In my opinion, there are 3 factors at play. First, the sites are fairly new, or at least their prevalence in search engine results is low. Second, there are too many of them, so reviews of a single provider may be scattered in several places. And third, most online users reading and writing reviews tend to be younger and probably healthier. They are more concerned about their choices for dinner and drinks than choosing a cardiologist. Most importantly, review sites are a form of social media, or a community. And like any community, people will be involved when they see others like themselves involved. We’ve seen online reviews start to appear in Google Places pages for our clients whose practices skew younger, such as Urgent Care, Chiropractic, or Ophthalmology. Our clients have stated that the online reviews were the determining factor for some new patients in deciding to visit the practice. In the coming years, we will see more relevant content on patient experiences for a wider variety of medical practices. Whether the online community starts to use the “medical review” sites or sticks with more general sites such as Google Places and Yelp is anyone’s guess.
2. Patient anecdotes may not be the best judge of a doctor’s skills
Dr. Van De Graaff questions whether it is valuable to sum up one’s entire opinion of a physician based on one quick interaction. The doctor may have just finished a difficult procedure and the patient construes his detached demeanor as rude.

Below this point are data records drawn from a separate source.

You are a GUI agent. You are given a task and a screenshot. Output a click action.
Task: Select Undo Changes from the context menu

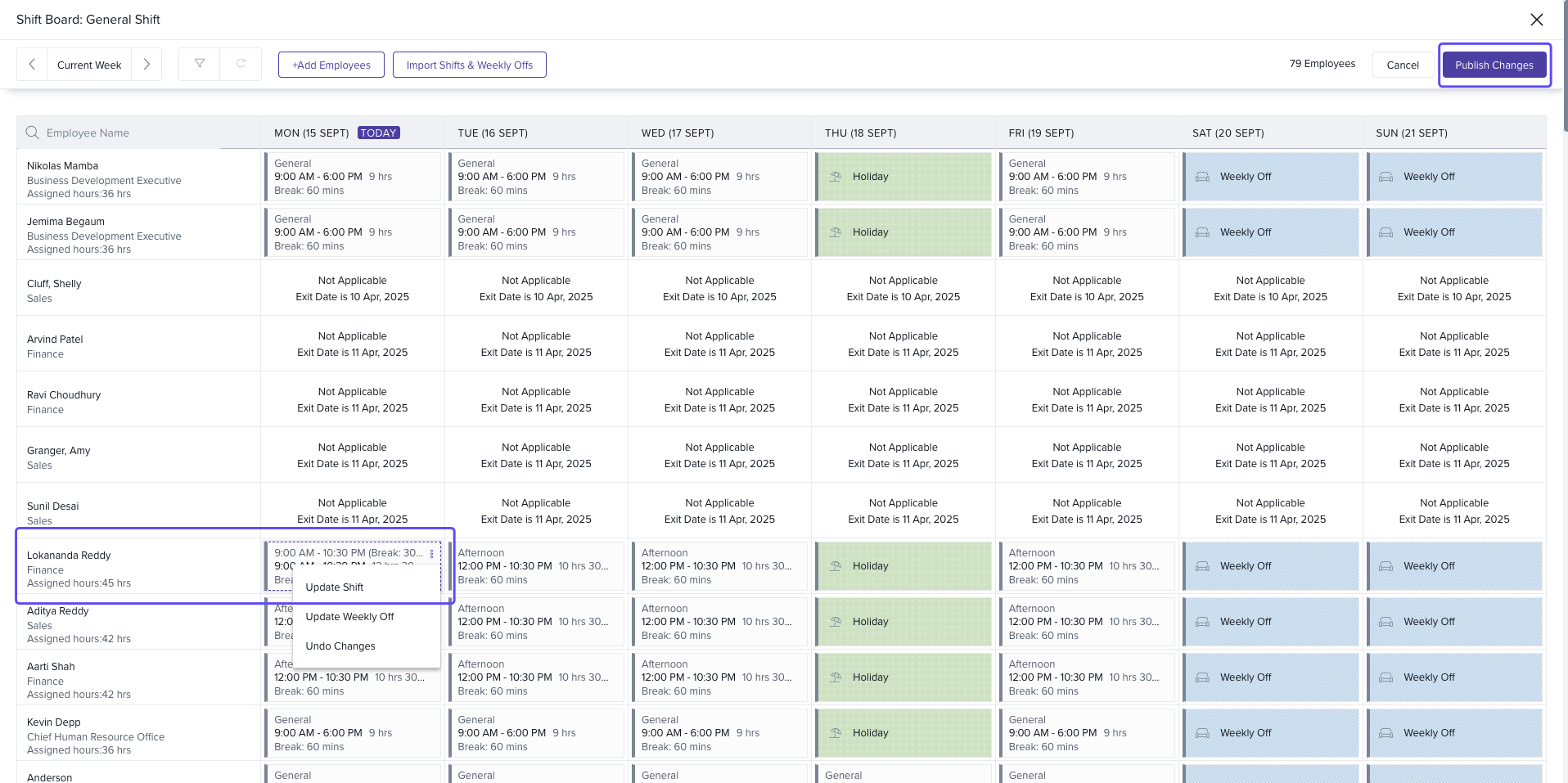(340, 646)
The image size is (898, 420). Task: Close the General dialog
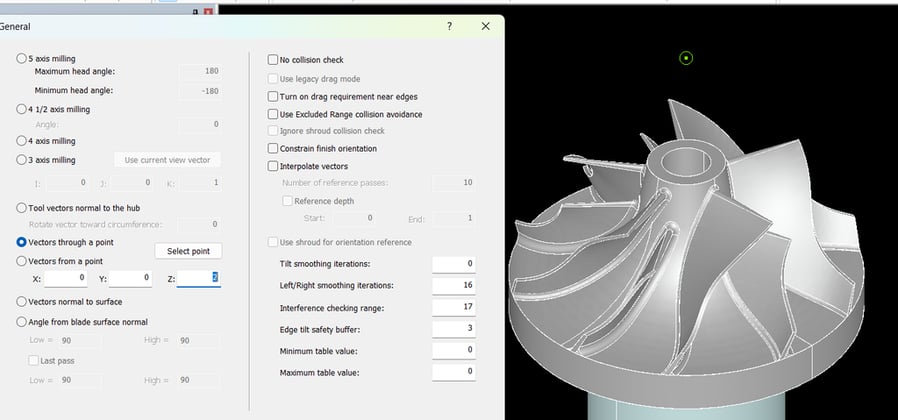[485, 27]
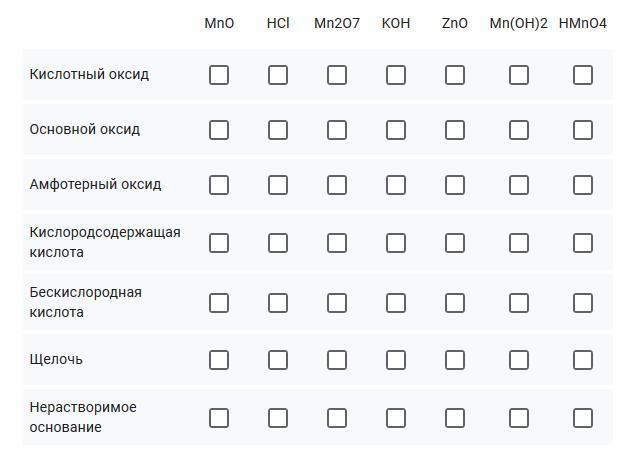
Task: Mark HMnO4 as Бескислородная кислота
Action: click(x=583, y=303)
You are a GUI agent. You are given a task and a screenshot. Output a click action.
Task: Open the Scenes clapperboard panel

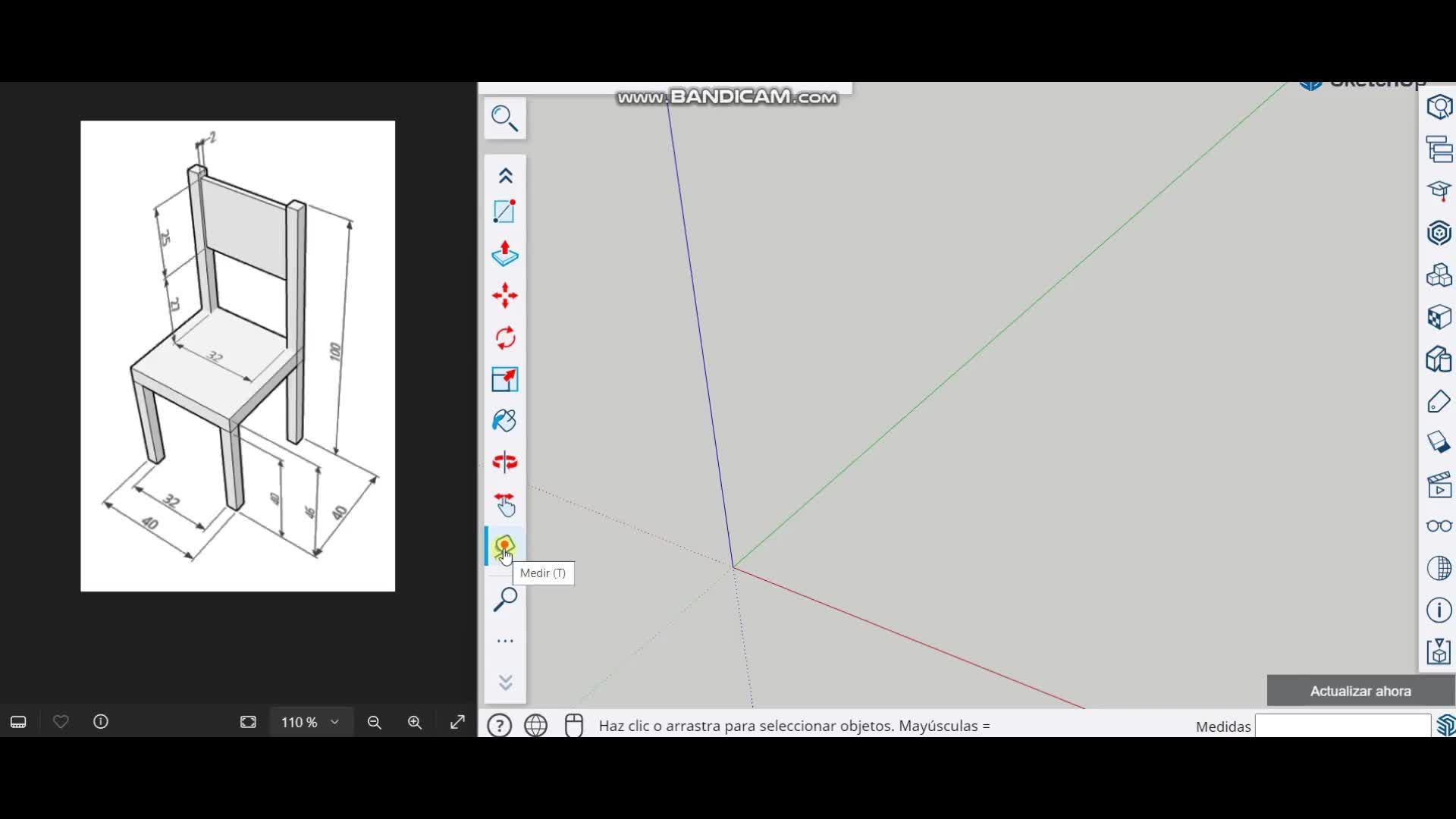click(x=1439, y=485)
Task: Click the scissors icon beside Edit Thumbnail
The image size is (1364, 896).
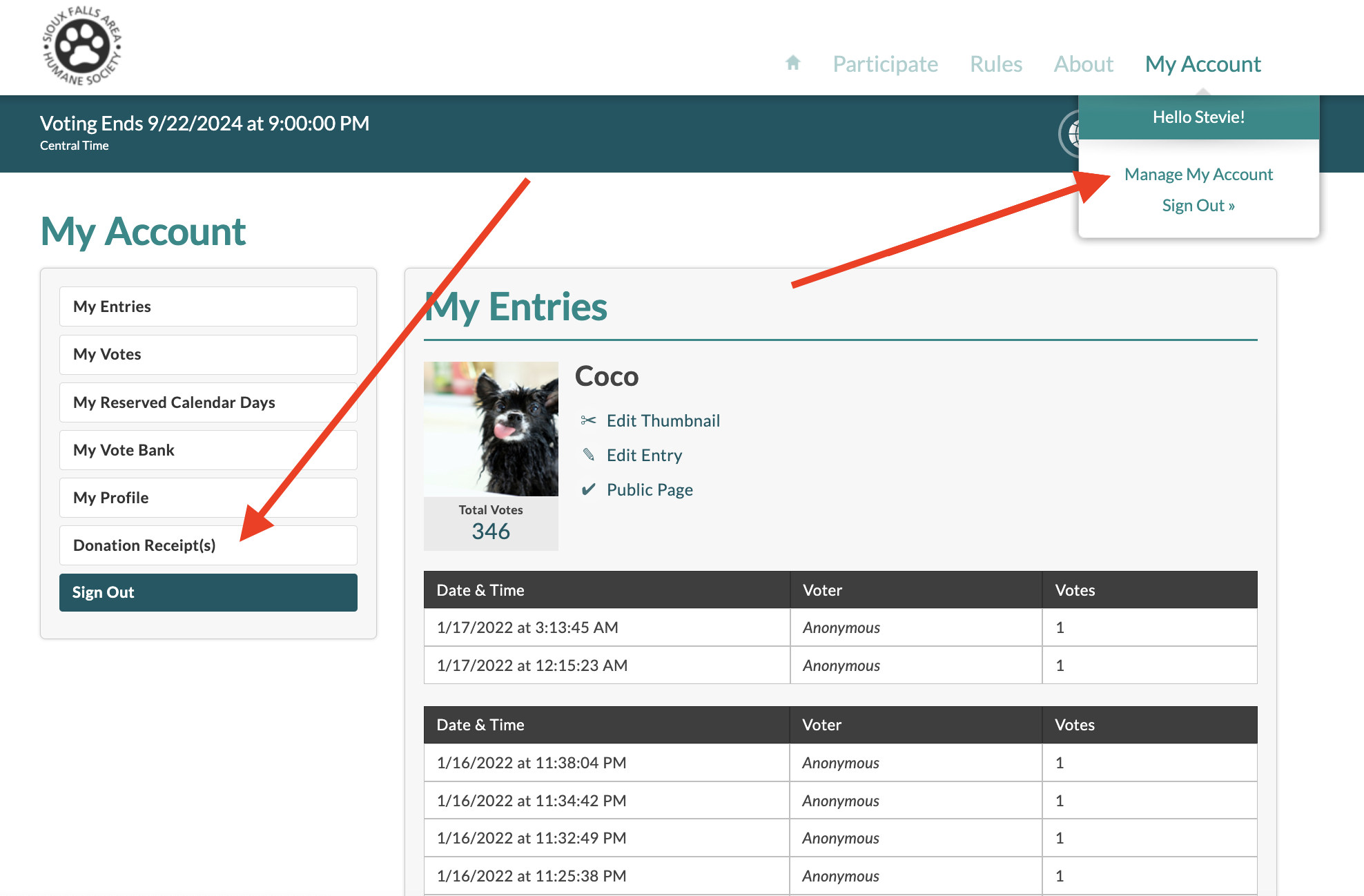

Does relaying this experience to the masses really help others in the community determine his skills as a physician? It’s a valid point.
In reality, nothing has changed other than technology. Fifteen years ago, if I visited a cardiologist and was put off by his bedside manner, I would tell five friends, of which most would forget the doctor’s name the next day. Today, I can report my thoughts to millions and they will live online presumably forever. Fair? Probably not.
However, this is the reality physicians need to face, especially as the generation that grew up on the internet ages. It’s not going away. We instruct our clients how to generate positive reviews for their practices. Next to word-of-mouth from a trusted source, this is the most powerful marketing tool, especially for practices that are highly competitive and don’t rely on physician referrals.